Scientists depend on funding to further their research. If scientists cooperate with the requests of government officials, the government shifts funding to their projects. Those scientists who "play ball" get to work on their own research parallel to the government sponsored projects, so they see it as a win-win situation. In the past, the relationship between the two groups worked because the issues often were only focused on national security or the space race. Projects such as advanced weaponry, rockets, and cold war defense projects were front and center and the collaboration was critical. Lately this has shifted dramatically and collaborations are more about "proving" agenda issues; issues that are mostly divisionary and favor either one party or the other.
The Obama Administration took politicization of science to an entirely new level. NASA is now working on immigration and climate change. A panel of so-called energy experts is pushing green energy on America using technology that cannot possibly supply our nation's energy needs. The President has even gone so far as to call Global Climate Change, "settled science." It's an unprecedented example of politics being used to force change when the facts just don't add up. Never before have any other disciplines of science decided that things were ironclad and not subject to further research. These are just a few examples of the transgressions we've seen in our recent history. If it's allowed to continue, then scientific integrity will go the way of the dinosaurs; something we simply cannot allow to happen.
Truth is overrated. Truth is stranger than fiction. Truth is like a lion. The only people who get angry at those speaking the truth are those who live in a world of lies. Tell the truth or someone will tell it for you. Once you eliminate the impossible, whatever remains, no matter how improbable Honesty is the art of being truthful; it's an art we should all work daily to master. Denying the truth doesn't change the facts.

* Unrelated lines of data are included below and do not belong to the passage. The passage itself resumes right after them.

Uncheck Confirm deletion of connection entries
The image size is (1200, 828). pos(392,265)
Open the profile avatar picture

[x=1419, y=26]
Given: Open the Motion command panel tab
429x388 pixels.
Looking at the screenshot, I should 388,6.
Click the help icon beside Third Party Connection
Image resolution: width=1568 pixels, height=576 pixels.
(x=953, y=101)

So many quotes about being truthful exist, but we're forced to ask who is actually following the guidelines they demonstrate. With such large parts of society more focused on money and power rather than facts and honesty, it's no wonder truth is losing ground in it's importance to most people. Deceptions are evident even in institutions that haven't been reviewed in this document. The Catholic Church and it's cover-ups of children being abused, the school system and the myriad of problems that get kept hidden away, and now with social media, lies are promoted to the point they pollute the facts. Bringing America back to a point where honesty was one of the most important qualities a person could possess will be very difficult; some say impossible. But, if we don't try to reverse the course, then it may be our undoing as a nation.